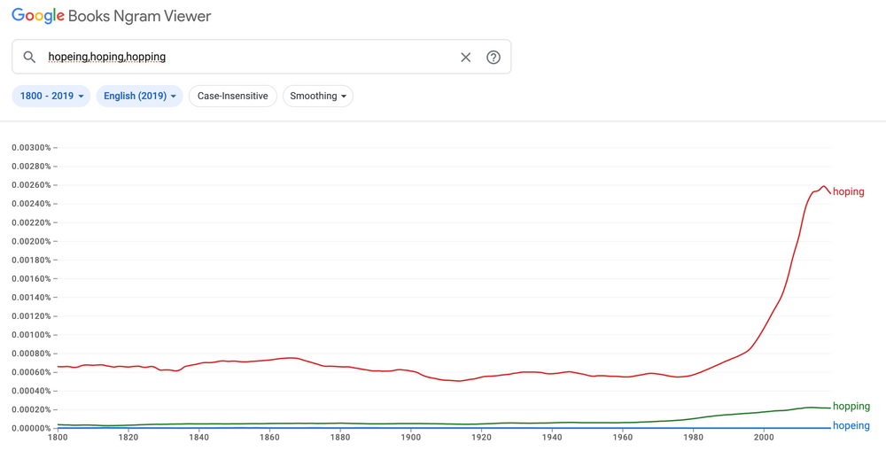Click the 1900 year mark on x-axis
This screenshot has width=886, height=451.
(x=410, y=437)
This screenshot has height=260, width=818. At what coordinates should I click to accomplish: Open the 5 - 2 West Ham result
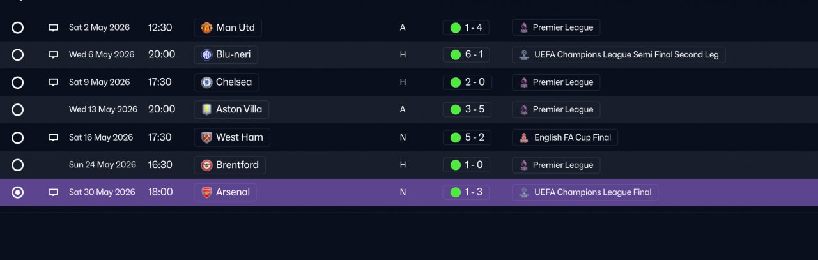coord(466,137)
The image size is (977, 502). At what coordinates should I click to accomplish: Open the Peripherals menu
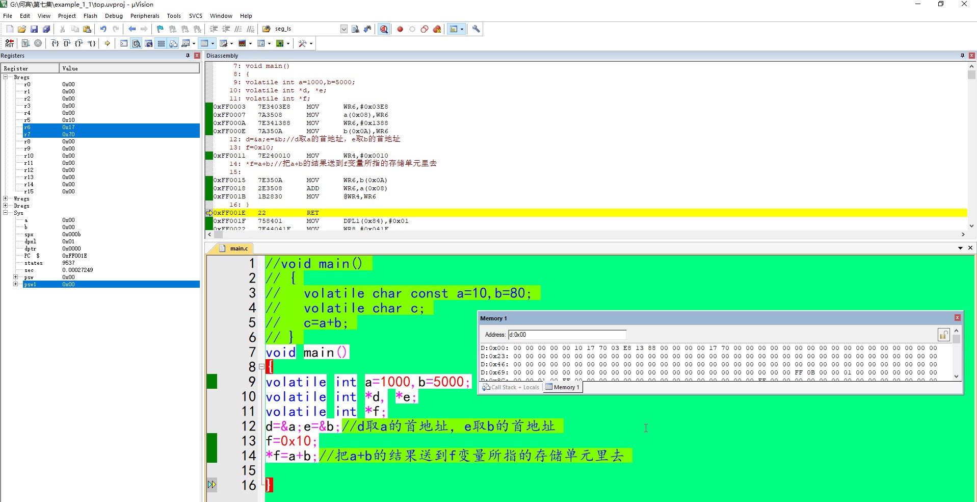(x=145, y=16)
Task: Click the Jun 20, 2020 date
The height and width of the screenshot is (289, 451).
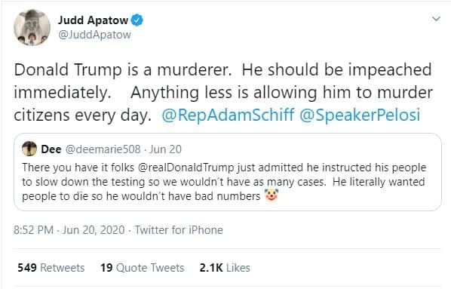Action: pos(94,230)
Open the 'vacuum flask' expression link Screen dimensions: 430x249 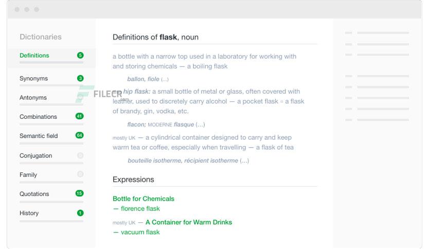click(140, 232)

—————

Output exactly, and only, the lines of the entries above from the one with "This screenshot has height=260, width=818." up to and including the one with "Task: Click the Jun 20, 2020 date"; pictures are to be left out.

#### [EXERCISE RESPONSE]
This screenshot has height=260, width=818. At what coordinates should I click to accomplish: Open the 5 - 2 West Ham result
coord(466,137)
The image size is (977, 502). At what coordinates should I click to accomplish: Open the Peripherals menu
(x=145, y=16)
Task: Click the Jun 20, 2020 date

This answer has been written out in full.